Source: Janani Ramesh

“Women tend to get a lot of advice about what they should do and they shouldn't do. This is about employers taking the first step, and making the culture welcoming and refining the process, starting from the recruitment itself,” says Ramesh.

How to use networking to recruit women

A common mistake employers make when recruiting women is alienating them at the very first stage, which is often the outreach and community networking stage, says Ramesh.

Even with organizations that tout themselves as progressive or DEI-forward, male-dominated hiring panels, or panels where women make up administrative or HR roles only, send messages to potential woman applicants that the company doesn’t value them.

“So [it’s about] having a lot of women on the recruitment panel, having conversations about gender in recruiting sessions, reaching out to and having networking events for women … not directing advice at women, but employers taking initiatives themselves to help women network more,” Ramesh says.

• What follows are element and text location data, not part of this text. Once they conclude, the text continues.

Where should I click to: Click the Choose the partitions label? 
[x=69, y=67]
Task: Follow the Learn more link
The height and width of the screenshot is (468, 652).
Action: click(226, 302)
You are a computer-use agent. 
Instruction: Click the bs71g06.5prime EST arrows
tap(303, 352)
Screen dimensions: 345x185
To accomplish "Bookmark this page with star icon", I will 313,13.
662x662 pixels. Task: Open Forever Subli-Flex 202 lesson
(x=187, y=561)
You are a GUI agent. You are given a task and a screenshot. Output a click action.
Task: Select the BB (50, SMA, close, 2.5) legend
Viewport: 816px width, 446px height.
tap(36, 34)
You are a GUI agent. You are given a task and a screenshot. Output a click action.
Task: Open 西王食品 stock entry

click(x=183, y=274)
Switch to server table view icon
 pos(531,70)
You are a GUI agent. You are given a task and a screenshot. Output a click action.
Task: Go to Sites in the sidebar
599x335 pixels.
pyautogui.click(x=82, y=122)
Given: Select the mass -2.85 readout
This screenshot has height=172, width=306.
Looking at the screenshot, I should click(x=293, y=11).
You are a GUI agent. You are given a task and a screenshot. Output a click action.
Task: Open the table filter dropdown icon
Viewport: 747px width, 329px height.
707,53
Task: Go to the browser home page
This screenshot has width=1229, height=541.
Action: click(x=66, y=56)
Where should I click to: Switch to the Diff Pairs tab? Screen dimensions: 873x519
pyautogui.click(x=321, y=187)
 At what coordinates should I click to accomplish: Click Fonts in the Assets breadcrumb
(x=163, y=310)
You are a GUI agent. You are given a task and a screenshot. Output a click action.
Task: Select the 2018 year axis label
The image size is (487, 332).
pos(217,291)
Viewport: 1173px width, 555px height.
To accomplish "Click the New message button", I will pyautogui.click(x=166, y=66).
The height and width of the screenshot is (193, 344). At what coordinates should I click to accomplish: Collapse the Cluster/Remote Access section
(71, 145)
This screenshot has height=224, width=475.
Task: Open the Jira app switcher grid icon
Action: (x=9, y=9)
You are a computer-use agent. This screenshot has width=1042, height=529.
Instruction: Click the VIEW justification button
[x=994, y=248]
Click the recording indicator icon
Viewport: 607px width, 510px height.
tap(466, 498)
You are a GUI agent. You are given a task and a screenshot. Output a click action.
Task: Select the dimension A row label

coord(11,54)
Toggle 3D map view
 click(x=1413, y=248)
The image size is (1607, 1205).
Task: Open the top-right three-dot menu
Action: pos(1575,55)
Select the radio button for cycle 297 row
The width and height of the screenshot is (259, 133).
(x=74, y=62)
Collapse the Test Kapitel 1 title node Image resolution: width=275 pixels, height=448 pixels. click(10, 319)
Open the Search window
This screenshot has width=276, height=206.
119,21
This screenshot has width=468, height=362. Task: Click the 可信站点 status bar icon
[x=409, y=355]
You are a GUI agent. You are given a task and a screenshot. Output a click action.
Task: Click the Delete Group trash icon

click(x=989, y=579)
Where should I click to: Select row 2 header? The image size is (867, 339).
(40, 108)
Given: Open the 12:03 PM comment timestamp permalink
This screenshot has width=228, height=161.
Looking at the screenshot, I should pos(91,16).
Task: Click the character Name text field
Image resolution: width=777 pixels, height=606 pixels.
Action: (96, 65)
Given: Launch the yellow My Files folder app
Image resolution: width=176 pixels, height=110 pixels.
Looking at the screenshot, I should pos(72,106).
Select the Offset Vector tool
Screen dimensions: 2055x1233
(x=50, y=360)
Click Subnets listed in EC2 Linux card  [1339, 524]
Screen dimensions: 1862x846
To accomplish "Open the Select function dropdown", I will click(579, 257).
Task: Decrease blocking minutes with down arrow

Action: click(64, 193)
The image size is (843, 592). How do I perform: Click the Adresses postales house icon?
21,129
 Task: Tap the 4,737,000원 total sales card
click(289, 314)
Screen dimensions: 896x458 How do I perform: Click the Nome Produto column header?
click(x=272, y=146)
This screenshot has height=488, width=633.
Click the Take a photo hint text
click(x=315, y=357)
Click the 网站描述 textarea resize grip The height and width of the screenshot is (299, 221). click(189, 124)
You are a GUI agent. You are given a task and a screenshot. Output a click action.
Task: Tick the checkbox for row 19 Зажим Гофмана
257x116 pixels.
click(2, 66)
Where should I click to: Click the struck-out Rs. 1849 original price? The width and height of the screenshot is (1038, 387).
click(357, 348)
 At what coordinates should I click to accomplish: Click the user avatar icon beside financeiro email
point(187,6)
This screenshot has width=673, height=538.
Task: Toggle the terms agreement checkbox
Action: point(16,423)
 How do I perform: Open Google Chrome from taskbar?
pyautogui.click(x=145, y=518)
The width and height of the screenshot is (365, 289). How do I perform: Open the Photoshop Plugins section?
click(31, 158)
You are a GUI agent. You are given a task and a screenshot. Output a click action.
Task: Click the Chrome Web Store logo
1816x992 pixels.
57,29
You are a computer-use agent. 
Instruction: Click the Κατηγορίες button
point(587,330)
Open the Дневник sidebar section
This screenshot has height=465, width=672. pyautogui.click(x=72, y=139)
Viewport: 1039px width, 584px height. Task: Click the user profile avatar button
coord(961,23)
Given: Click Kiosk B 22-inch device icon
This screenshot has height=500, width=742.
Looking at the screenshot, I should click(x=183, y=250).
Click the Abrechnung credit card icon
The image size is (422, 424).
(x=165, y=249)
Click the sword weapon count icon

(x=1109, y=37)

“HR is involved in every step of the way, and the first step they can do is more community events and more outreach and being more proactive. A lot of diversity initiatives, in my experience, are on paper and they're not taken seriously in spirit.”

‘Dirty work’ for DEI point person

There is an extra responsibility for HR when implementing diverse hiring panels that is often overlooked, Obukhova says.

Many organizations will appoint representatives of under-represented groups such as women or people of colour to be a point person for new or prospective hires. While this initiative is well-intentioned, it ends up burdening those individuals who could then present a less-than-ideal image to applicants.

“Right now, in most organizations, it's one of those non-promotable tasks. It is dirty work. This happens to women; this happens to visible minorities — there's only one African-American person in the organization, they're going to be the one who's going to speak to all African-American candidates, and that's a full-time job,” Obukhova says.

“It has to be recognized as a valuable contribution that's part of their job. It needs to be treated accordingly in a promotion remuneration process, because otherwise, recruitment efforts are not distributed equally between people.”